Apple: le caratteristiche del nuovo CarPlay Ultra
Alla base di tale innovazione c’è un’architettura software totalmente ripensata. In grado di superare i limiti del singolo schermo centrale. Ogni display presente nell’abitacolo diventa un’estensione naturale di iPhone, iPad o Apple Watch. Ciò significa che mappe, widget, notifiche e controlli multimediali possono apparire simultaneamente su più pannelli. Offrendo al conducente e ai suoi ospiti un’esperienza di utilizzo senza precedenti.
L’aspetto forse più sorprendente riguarda però l’integrazione diretta con le funzionalità di bordo. Se in passato per modificare la temperatura interna, regolare il flusso d’aria o intervenire sul riscaldamento dei sedili era necessario abbandonare l’interfaccia CarPlay e accedere ai comandi nativi della vettura, oggi tali operazioni possono essere gestite all’interno dell’ecosistema Apple.

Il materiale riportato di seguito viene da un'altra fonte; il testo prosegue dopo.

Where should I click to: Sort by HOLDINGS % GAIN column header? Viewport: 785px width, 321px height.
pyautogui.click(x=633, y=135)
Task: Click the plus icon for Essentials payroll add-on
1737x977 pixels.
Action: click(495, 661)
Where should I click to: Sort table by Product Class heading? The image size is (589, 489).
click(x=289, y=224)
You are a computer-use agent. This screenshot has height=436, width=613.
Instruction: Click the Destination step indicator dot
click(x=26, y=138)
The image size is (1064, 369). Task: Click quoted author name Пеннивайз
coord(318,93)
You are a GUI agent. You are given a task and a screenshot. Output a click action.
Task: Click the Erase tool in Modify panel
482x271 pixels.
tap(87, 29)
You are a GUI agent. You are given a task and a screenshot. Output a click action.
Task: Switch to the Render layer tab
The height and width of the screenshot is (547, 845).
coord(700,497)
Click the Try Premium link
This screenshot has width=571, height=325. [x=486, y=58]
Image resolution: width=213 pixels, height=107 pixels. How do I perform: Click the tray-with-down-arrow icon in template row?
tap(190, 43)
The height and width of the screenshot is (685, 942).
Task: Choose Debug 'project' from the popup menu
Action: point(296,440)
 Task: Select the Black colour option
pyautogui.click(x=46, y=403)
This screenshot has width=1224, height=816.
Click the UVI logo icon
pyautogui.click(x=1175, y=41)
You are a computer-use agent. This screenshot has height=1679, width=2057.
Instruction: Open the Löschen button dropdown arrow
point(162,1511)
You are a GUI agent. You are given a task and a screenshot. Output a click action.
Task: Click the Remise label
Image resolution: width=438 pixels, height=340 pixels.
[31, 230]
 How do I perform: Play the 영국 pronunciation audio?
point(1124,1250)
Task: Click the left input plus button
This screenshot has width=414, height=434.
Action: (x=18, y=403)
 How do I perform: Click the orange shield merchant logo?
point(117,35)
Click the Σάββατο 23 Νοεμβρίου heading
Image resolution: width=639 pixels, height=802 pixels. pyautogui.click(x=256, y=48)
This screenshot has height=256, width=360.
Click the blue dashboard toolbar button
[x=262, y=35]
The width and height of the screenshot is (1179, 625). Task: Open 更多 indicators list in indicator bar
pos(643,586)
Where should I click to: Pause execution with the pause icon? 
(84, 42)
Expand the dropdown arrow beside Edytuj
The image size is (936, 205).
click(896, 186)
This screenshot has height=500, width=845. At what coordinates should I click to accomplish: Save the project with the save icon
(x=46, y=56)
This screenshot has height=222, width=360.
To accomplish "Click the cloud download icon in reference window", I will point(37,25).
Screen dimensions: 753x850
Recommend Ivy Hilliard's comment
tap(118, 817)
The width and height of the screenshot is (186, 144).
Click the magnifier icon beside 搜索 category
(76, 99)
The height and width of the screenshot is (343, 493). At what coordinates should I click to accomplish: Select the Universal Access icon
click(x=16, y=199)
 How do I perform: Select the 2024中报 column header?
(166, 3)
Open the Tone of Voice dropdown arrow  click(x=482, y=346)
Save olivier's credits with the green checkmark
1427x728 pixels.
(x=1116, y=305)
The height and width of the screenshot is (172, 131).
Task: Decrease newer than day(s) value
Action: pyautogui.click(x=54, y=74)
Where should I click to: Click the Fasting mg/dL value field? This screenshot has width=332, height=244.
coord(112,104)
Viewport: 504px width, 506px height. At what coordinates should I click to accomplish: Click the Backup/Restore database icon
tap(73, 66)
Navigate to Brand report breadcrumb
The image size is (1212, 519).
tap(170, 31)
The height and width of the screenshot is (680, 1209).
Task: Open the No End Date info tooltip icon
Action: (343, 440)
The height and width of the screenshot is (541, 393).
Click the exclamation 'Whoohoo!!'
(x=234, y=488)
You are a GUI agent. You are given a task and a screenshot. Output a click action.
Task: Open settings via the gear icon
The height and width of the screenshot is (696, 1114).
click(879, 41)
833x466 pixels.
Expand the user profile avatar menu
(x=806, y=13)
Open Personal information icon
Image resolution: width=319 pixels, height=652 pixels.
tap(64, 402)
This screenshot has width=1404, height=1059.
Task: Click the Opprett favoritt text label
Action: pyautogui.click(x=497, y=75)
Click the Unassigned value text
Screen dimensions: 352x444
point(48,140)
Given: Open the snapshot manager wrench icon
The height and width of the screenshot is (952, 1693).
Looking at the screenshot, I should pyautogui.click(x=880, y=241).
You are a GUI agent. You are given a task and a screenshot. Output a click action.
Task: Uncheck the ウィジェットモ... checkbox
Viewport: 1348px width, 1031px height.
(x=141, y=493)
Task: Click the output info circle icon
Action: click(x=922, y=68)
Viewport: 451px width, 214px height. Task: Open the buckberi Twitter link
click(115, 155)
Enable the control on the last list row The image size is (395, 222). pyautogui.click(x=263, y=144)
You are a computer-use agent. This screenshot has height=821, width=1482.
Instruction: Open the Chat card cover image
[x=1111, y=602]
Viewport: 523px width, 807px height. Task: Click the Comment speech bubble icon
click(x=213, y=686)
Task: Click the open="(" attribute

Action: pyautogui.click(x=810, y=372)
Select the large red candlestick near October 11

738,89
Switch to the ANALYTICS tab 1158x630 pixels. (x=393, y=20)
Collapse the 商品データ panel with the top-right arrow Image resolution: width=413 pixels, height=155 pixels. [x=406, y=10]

Anche la navigazione svolge un ruolo cruciale. Le mappe di Apple Maps, da sempre apprezzate per chiarezza e precisione, non sono più confinate al display centrale, ma possono trasferirsi istantaneamente nel pannello davanti al conducente. In tal modo, le indicazioni stradali risultano immediatamente accessibili senza spostare lo sguardo. Elemento che aumenta la sicurezza alla guida. Un ruolo chiave viene ricoperto anche da Siri che diventa più consapevole alle richieste degli automobilisti.
Al momento, l’upgrade a CarPlay Ultra è disponibile su tutti i modelli Aston Martin prodotti a partire dal lancio. Mentre chi possiede una vettura degli anni precedenti potrà rivolgersi alle concessionarie ufficiali per installare il nuovo software. Inoltre, è importante sottolineare che nell’annuncio iniziale era compreso anche Porche. Marchio che presto potrebbe ottenere il nuovo aggiornamento. Non resta che attendere la possibile espansione a livello globale di tale esperienza di connettività.